Não é lógico que nem nos centros urbanos nordestinos, as grandes redes de supermercados e restaurantes precisem importar carne ovina do Uruguai ou das longínquas Austrália e Nova Zelândia pela inexistência de oferta, falta de confiança no abastecimento e de segurança fito-sanitária. Temos todas as condições para ampliar o nosso rebanho, elevar os baixos índices de produtividade e buscar a melhoria da qualidade das peles produzidas de forma consistente. Não mencionando o sofisticado mercado de queijos de caprinos e ovinos que seria uma etapa gigantesca ainda a vislumbrar. Uma única empresa importou no ano passado quase US$ 1 milhão em leite de cabra!
A indústria curtidora está se empenhando em fazer sua parte neste processo, investindo em programas de melhoria da qualidade da pele. Realizando cursos de capacitação dos produtores de peles, distribuindo cartilhas e facas curvas e subsidiando a venda de sal com conservante. Foram firmadas parcerias com o Sebrae, o Centro das Indústrias de Curtume do Brasil (CICB), a Associação da Indústria de Curtumes do Nordeste (AICNOR) e o Ministério da Indústria e Comércio através da APEX.
Não será um trabalho de curto prazo, principalmente pela limitação imposta pela grande área geográfica envolvida no processo, que dificulta o acesso a um grande número de produtores e aumenta o tempo de trabalho devido aos deslocamentos. O mercado fornecedor de peles é extremamente pulverizado, reflexo do perfil do setor, formado por milhares de pequenos produtores que abatem seus animais nas suas propriedades ou nos espaços disponíveis nas cidades, sem nenhum controle fito-sanitário. As peles na sua maioria são comercializadas na s centenas e centenas de feiras espalhadas por todas as cidades do Nordeste, fomentando a atuação dos atravessadores que funcionam como a rede coletora nesta complicada logística regional. Esta longa cadeia de distribuição prejudica inclusive a qualidade de conservação das peles. As peles brutas são compradas por unidade, praticamente sem classificação. A expectativa é criar um sistema mais criterioso de tipificação considerando: conservação, esfola, tamanho e defeitos. Assim será possível beneficiar os produtores mais cuidadosos e incentivar a cadeia a trabalhar melhor.
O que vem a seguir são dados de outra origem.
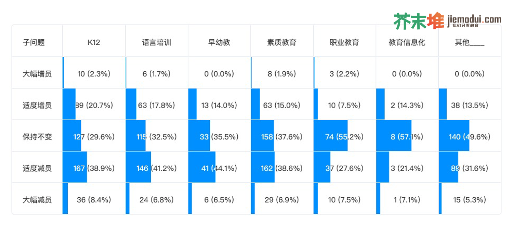The image size is (513, 239).
Task: Click the 职业教育 保持不变 bar 74 (55.2%)
Action: 344,137
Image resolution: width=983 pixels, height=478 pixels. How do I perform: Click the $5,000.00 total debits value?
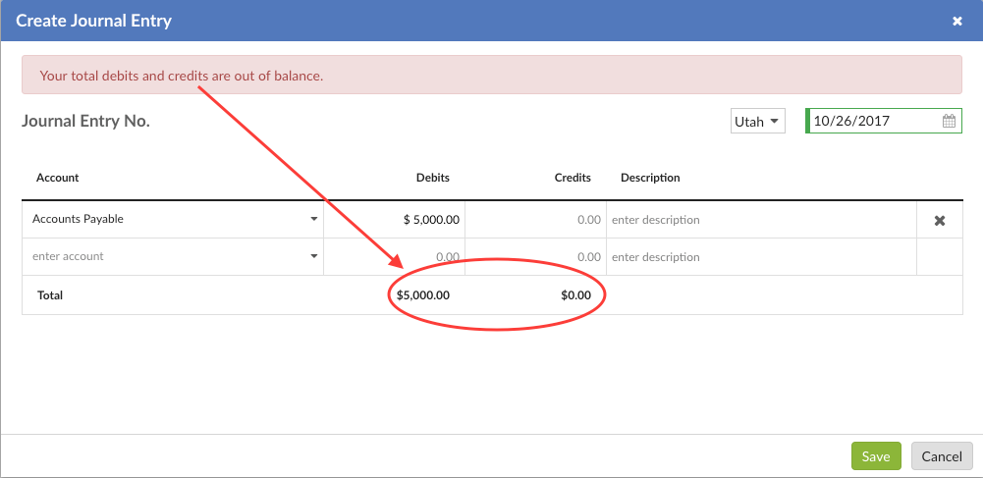(423, 294)
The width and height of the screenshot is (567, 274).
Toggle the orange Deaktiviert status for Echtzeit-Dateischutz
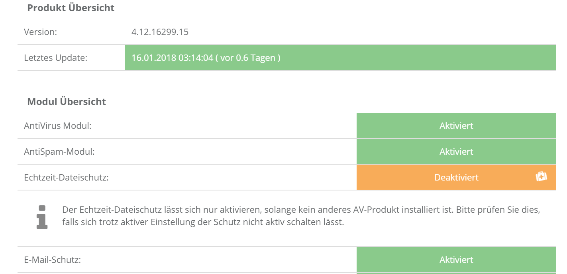coord(456,177)
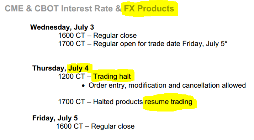Click the word 'Products' in the title
Image resolution: width=254 pixels, height=140 pixels.
point(156,9)
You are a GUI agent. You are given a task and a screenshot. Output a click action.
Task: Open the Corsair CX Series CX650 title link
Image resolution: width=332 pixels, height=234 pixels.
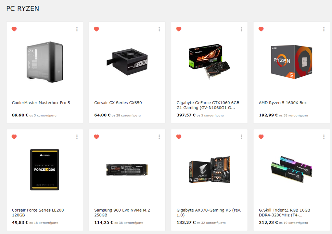[118, 103]
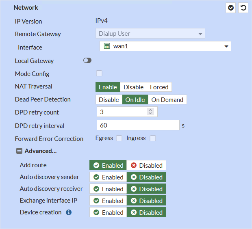Toggle the Local Gateway switch

click(x=87, y=60)
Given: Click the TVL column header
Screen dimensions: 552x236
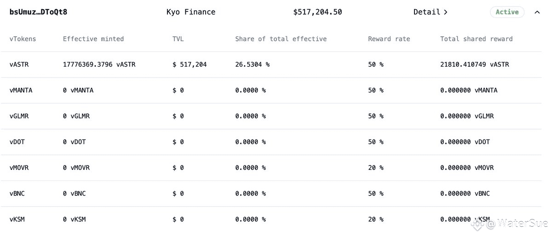Looking at the screenshot, I should [x=178, y=39].
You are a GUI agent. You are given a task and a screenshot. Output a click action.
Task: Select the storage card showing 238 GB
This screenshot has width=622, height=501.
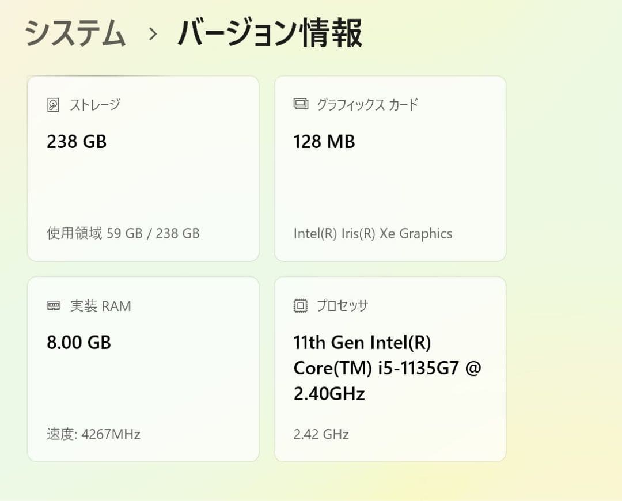tap(143, 167)
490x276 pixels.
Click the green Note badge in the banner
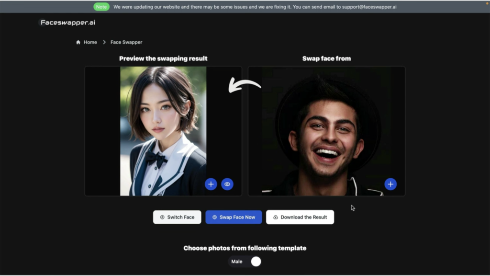pos(101,7)
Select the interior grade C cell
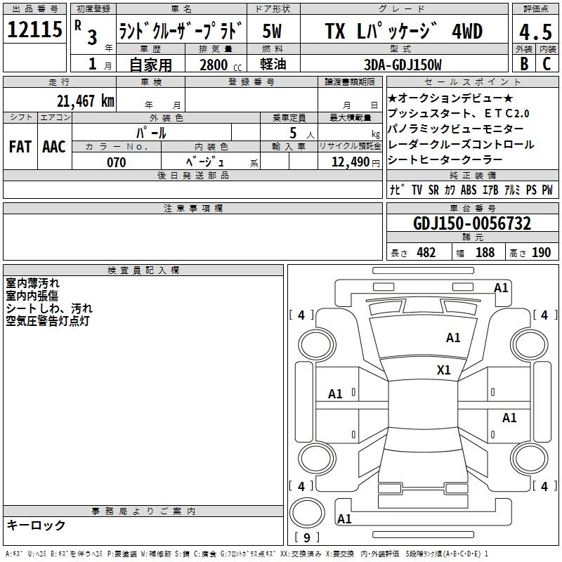The height and width of the screenshot is (562, 562). pyautogui.click(x=547, y=63)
A atividade curtidora requer um grande volume de investimentos e um elevado custo de operação - devido às rigorosas exigências de qualidade do mercado consumidor, que demanda investimentos pesados na aquisição de equipamentos, na contratação de pessoal capacitado e no carregamento de estoques. É uma atividade que requer grande consumo de água, e a consciência ecológica conduziu as empresas a adotar critérios severos no controle e tratamento de efluentes, a custo muito elevado. Apesar disto, a indústria curtidora nordestina está confiante, preparada para absorver o incremento de produção e disposta a ser um elo forte neste grande desafio de levar adiante o desenvolvimento da caprino-ovinocultura na nossa região.
 
In Anais do Sincorte 2003, p. 21-23 - Original: "Políticas públicas e desempenho da cadeia produtiva das peles caprina e ovina".